INFO 07-28 00:30:38 selector.py:54] Using XFormers backend.
(VllmWorkerProcess pid=242034) INFO 07-28 00:30:38 selector.py:151] Cannot use FlashAttention-2 backend for Volta and Turing GPUs.
(VllmWorkerProcess pid=242034) INFO 07-28 00:30:38 selector.py:54] Using XFormers backend.
(VllmWorkerProcess pid=242036) INFO 07-28 00:30:38 selector.py:151] Cannot use FlashAttention-2 backend for Volta and Turing GPUs.
(VllmWorkerProcess pid=242036) INFO 07-28 00:30:38 selector.py:54] Using XFormers backend.
(VllmWorkerProcess pid=242035) INFO 07-28 00:30:38 selector.py:151] Cannot use FlashAttention-2 backend for Volta and Turing GPUs.
(VllmWorkerProcess pid=242035) INFO 07-28 00:30:38 selector.py:54] Using XFormers backend.

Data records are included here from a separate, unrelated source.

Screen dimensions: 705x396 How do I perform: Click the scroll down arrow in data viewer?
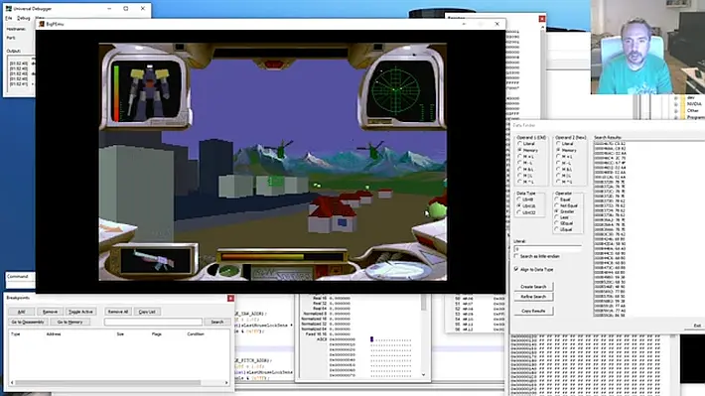[x=423, y=374]
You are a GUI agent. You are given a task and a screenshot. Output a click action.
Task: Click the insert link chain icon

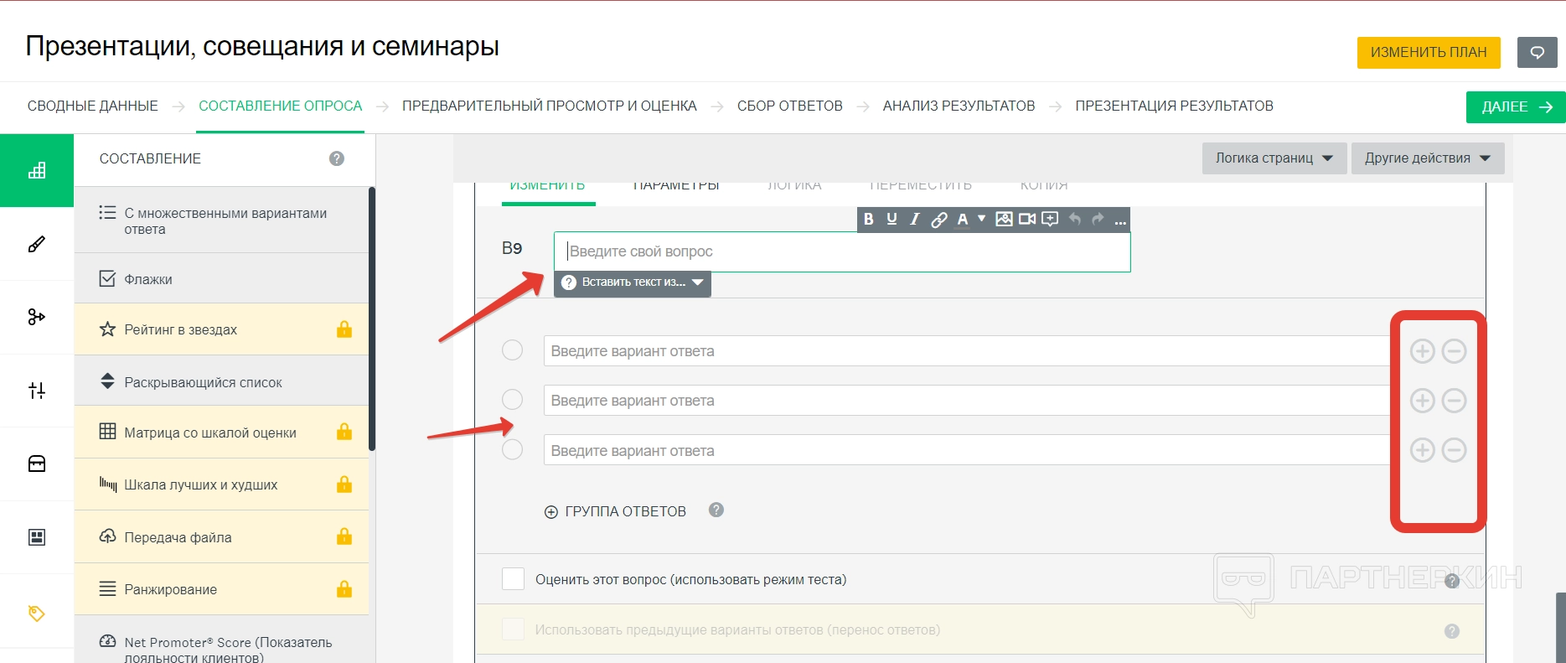coord(939,220)
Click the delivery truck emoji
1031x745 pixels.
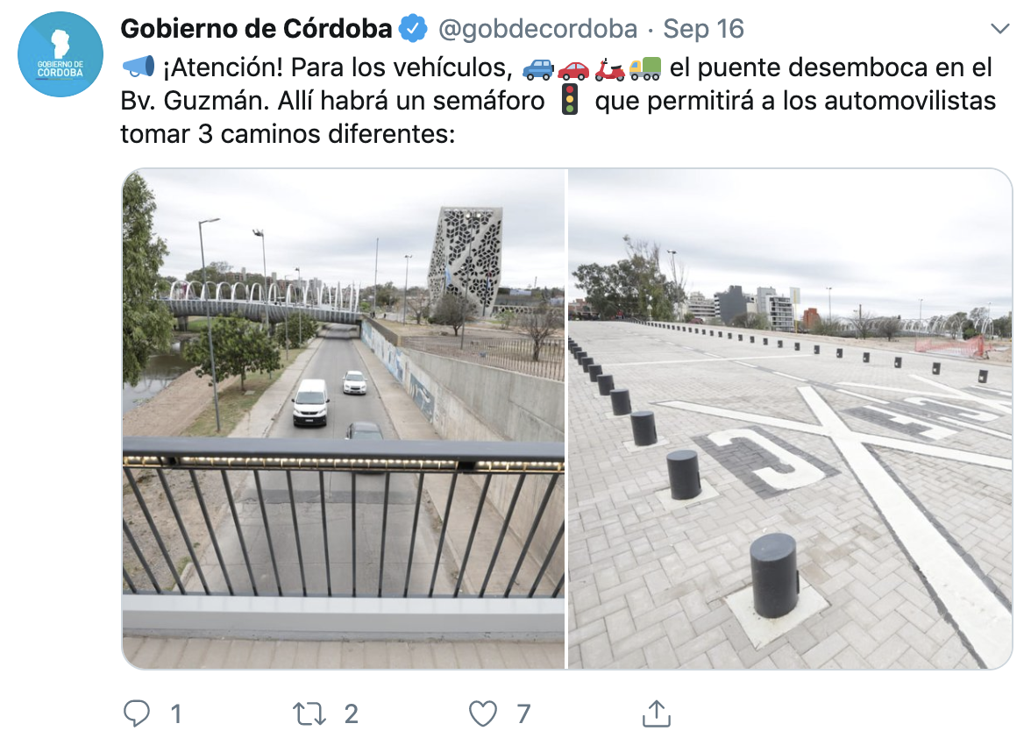pyautogui.click(x=644, y=68)
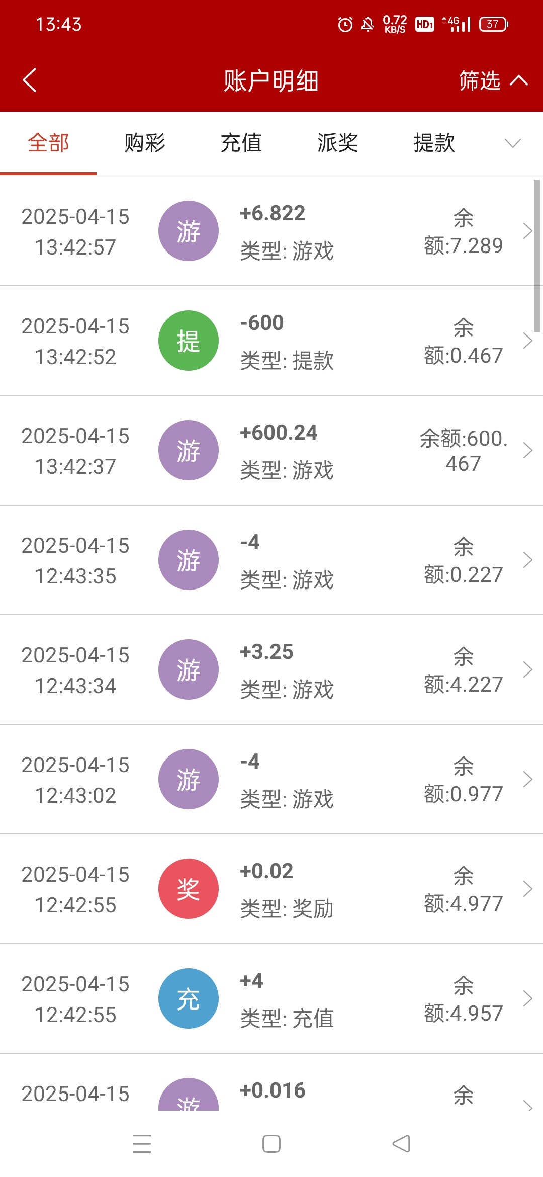Screen dimensions: 543x1177
Task: Click the vertical scrollbar on the right
Action: [537, 256]
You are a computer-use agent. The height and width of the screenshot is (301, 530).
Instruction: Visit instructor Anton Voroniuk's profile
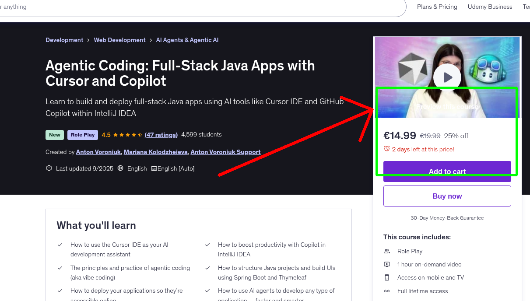coord(98,152)

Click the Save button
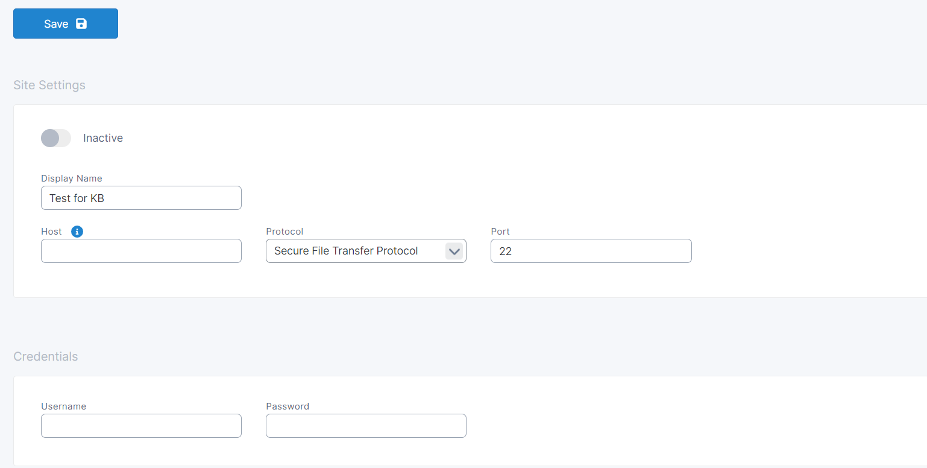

(VllmWorkerProcess pid=242035) Process VllmWorkerProcess:
ValueError: Bfloat16 is only supported on GPUs with compute capability of at least 8.0. Your Tesla T4 GPU has compute capability 7.5. You can use float16 instead by explicitly setting the`dtype` flag in CLI, for example: --dtype=half.
I am using 4 T4 GPU.
I am not sure where to add --dtype=half into the command or modify source file to fix this issue. Could you please help me? Thank you in advance!
In the implementation of VLLM generator, the default setting for dtype is' auto '. The following is an explanation about this parameter in VLLM:
The data type for the model weights and activations. Currently, we support `float32`, `float16`, and `bfloat16`. If `auto`, we use
the `torch_dtype` attribute specified in the model config file. However, if the `torch_dtype` in the config is `float32`, we will use `float16` instead.

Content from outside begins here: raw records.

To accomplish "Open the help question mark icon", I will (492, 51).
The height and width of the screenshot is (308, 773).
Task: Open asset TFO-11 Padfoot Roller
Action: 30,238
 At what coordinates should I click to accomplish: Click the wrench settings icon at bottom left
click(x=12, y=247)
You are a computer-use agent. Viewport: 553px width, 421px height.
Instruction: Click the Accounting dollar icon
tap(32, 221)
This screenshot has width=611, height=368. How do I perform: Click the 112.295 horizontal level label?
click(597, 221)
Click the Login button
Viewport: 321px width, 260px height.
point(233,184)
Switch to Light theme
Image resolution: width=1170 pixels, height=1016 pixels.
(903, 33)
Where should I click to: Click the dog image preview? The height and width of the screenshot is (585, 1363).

FlashRAG currently does not support modifying the dtype of model loading in config files. You can achieve this by modifying the reading of vllm models in our source code:
- In line 164-167 of flashrag/generator/generator.py, add
dtype='float16'.
Hello,
Thanks for your answer above! It solves the Bfloat16 problem.
However, I encountered another issue:
(VllmWorkerProcess pid=4500) RuntimeError: Cannot re-initialize CUDA in forked subprocess. To use CUDA with multiprocessing, you must use the 'spawn' start method
I am not quite sure how this error occurs. I tried to modify the code inside run_exp.py and use mp.set_start_method('spawn', force=True) before a main call, but this doesn't work.
Can you help me with this? Thank you!
ps: a quick question, what GPU do you recommend to run the repo? Is one A100 40G enough or I need one A100 80G.
It seems to be a VLLM related issue, you can try the following two solutions:
- Check vllm related processes currently running in the system and kill them (sometimes vllm is not closed correctly). And restart the
run_exp.py - Try setting
export VLLM_WORKER_MULTIPROC_METHOD=spawn(from vllm issue: https://github.com/vllm-project/vllm/issues/6152)
For 7B/13B model, A100 40G is enough.
Hi,
Thanks again for your quick reply. I tried your second suggestion above, and it works.
I am not 100% sure, but I think we need to run export VLLM_WORKER_MULTIPROC_METHOD=spawn whenever the number of GPU is greater than 1.
Thank you for your attempt. We didn't encounter such problems when testing vllm before. I will take a closer look and add it to the code if necessary.